Sometimes, your words would hit me. You would make me doubt whether continuing to write for the Collegian was still the best thing to do. I never talked back, knowing it would do nothing. And before I could write another draft, it would take a lot of self-convincing and self-encouragement to erase in my head your usual lecture. I even doubt that I can undo the years of indoctrination your institution has imbibed in you. It is like, in military-speak, we are belligerents in a psywar.
It must have been hard for you to live with the person your anti-communist propaganda attacks. And harder since that person is your first child.

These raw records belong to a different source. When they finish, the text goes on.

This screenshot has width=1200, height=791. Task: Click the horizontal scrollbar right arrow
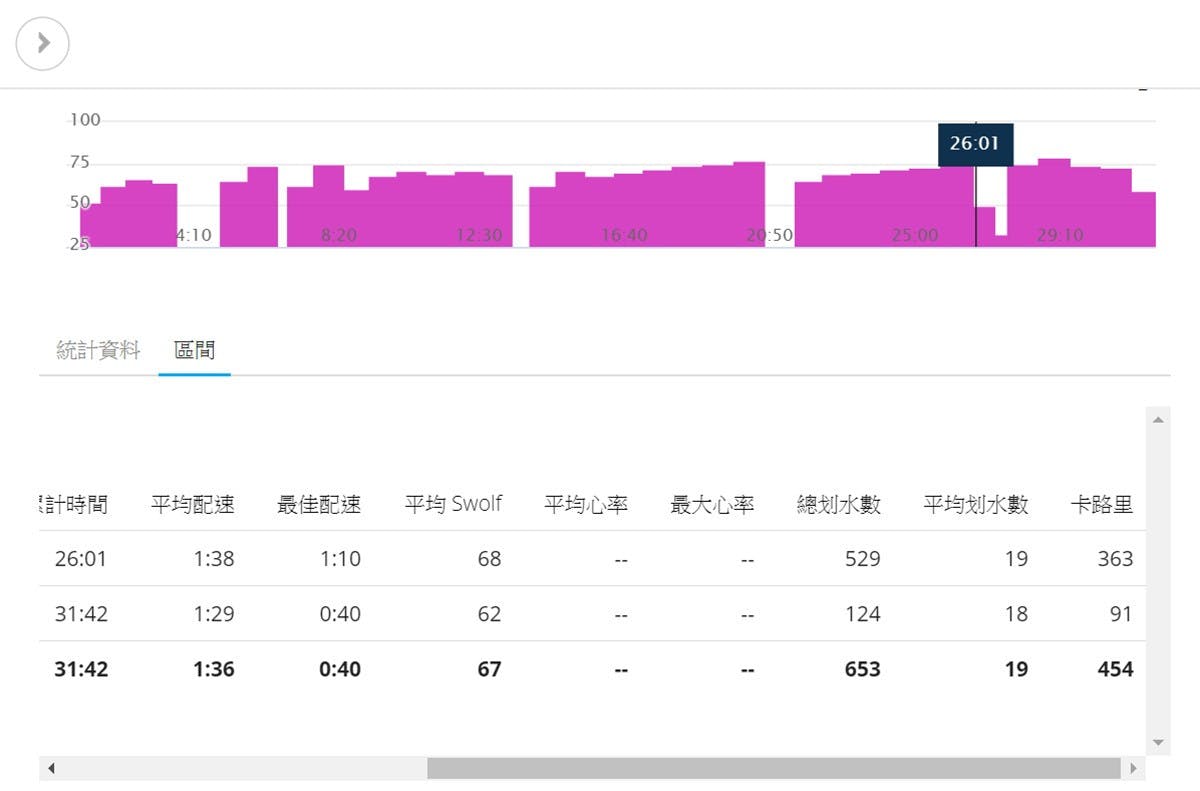(x=1132, y=768)
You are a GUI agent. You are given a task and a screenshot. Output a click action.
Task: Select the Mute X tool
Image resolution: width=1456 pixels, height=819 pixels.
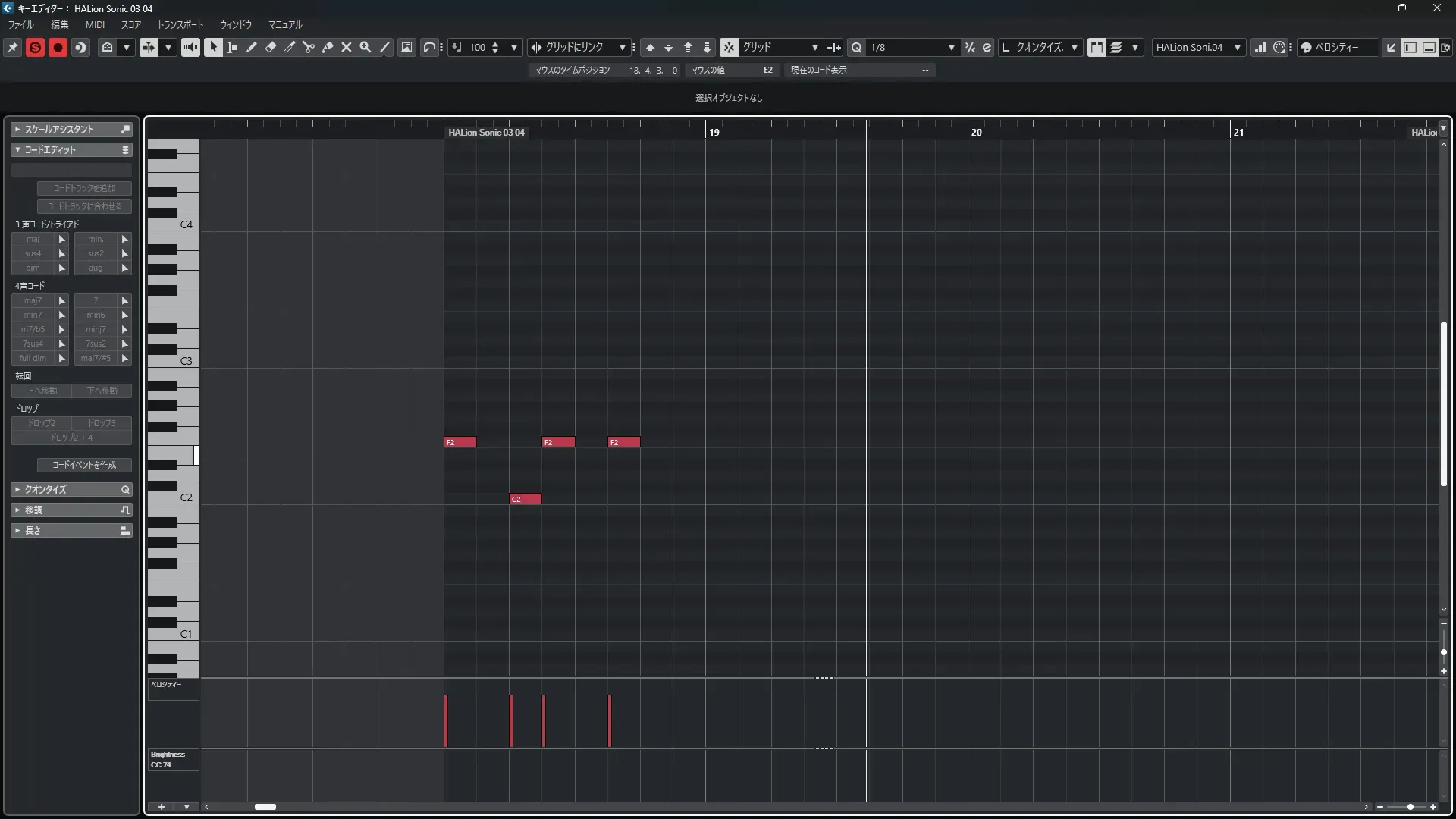(347, 47)
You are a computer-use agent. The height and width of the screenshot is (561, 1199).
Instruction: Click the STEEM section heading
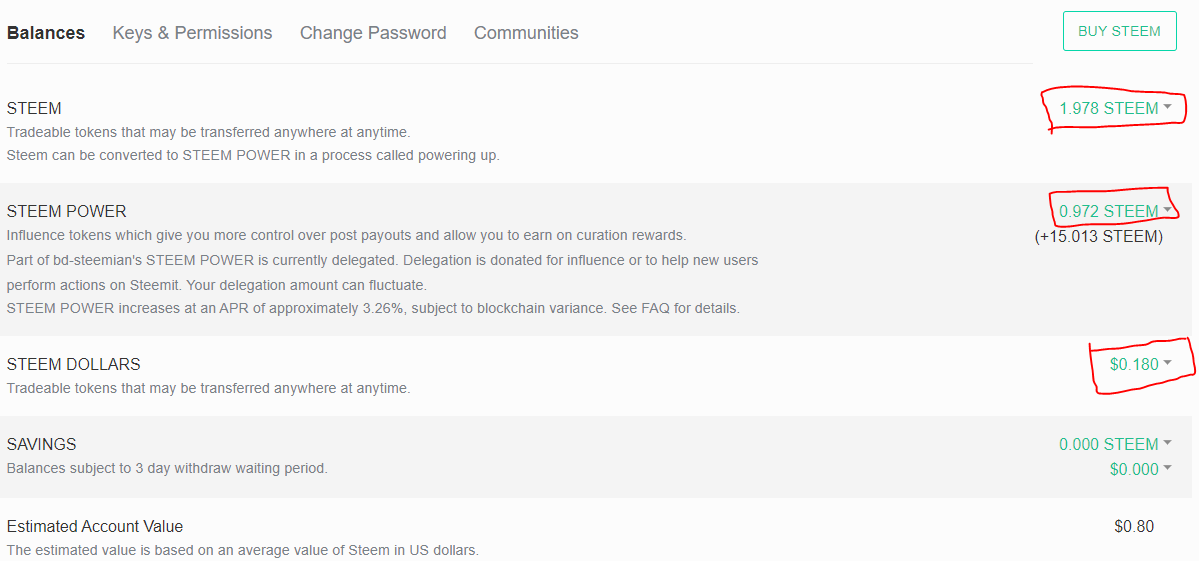34,108
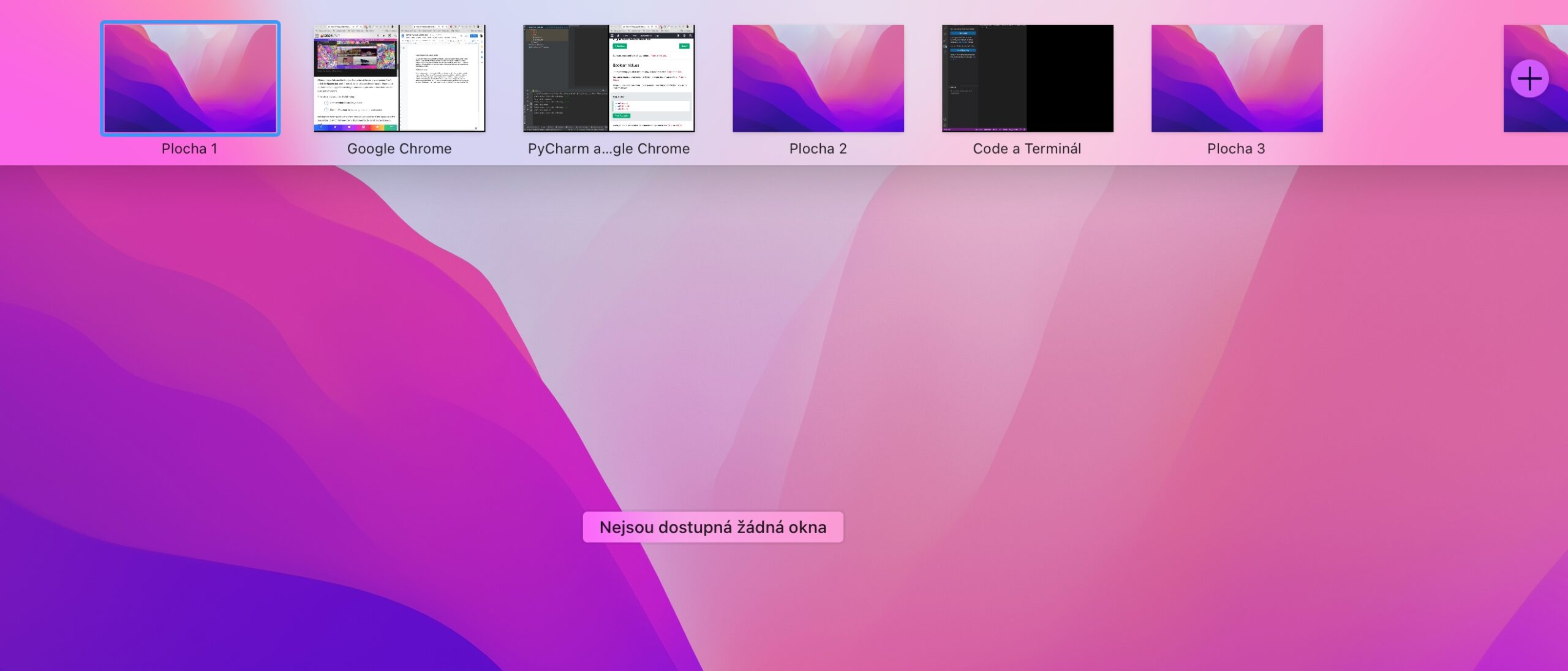
Task: Switch to the Plocha 3 desktop thumbnail
Action: tap(1237, 78)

I understand your struggles, Mommy. I know there is a risk that your organization might pick up on the relationship of that policewoman and that college publication writer who typically covers human rights violations. It is a risk that could cost you your work–our family’s prime source of income–and, again, I understand that.
So, I hope you understand me, too. Whenever I was away, I used to think of our house as a safe space for me. But, over the past year, that has not been the case because, much like in the outside world, persecution based on ideology has been a norm in this house.
Yet, slowly, I have observed that we have habituated to the reality of things, that I have grown into a person of my own: My thinking is no longer anchored to you, Daddy, or anyone. Notwithstanding everything else, I’m still your child–and that, Mommy, is a reality that would never be severed by anything. Despite our differences, it would not hurt to recall from time to time that we remain a family–and today is one of those moments. ●
The author of this column, an undergraduate student, has chosen to withhold their identity due to security concerns.